To be consistent you would have to allow it before the final '.' of a
function definition as well.  Personally I still don't see the problem.
:-)

>2. I don't think I agree with the idea that only some "specially
>selected" functions should be allowed in guards.  This makes guards
>semantically unorthogonal.  I think guards should be thought of as mere
>syntactic sugar, and the compiler will choose what it determines to be
>the most efficient manner of implementing the guard.  This would help in
>writing more readable programs.

The main criteria is that guard must be side-effect free and guaranteed 
to terminate.  They should preferably also be bounded in time.

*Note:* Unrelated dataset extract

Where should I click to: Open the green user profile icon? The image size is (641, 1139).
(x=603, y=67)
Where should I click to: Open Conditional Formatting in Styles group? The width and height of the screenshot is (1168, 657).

>Just how "discouraged" is "discouraged" when it comes to Parse
>Transformations?  Is there any example code for a Parse Transformation?
>(I imagine not, since it's discouraged.)  I can see why this would be,
>Erlang is supposed to be a fairly predictable language.  Playing with
>the grammar makes it less predictable, and thus should be avoided.  I
>don't wholly disagree.

That was probably a mistake to explicitly discourage parse transforms.
The reason was to keep the syntax predictable but there are some pretty
neat things you could do.  One thought I have had would be to do a much
smarter macro package.

>But say I want to build my own numeric data type.  Naturally my source
>will be more readable if I can overload the arithmetic operations +-*/
>on it - could I express this as a parse transformation?  Basically I'd
>be representing a numeric datum as a tuple, so I'd want to be able to
>translate {1, etc} + {2, etc} into mynumeric:add({1, etc}, {2, etc}).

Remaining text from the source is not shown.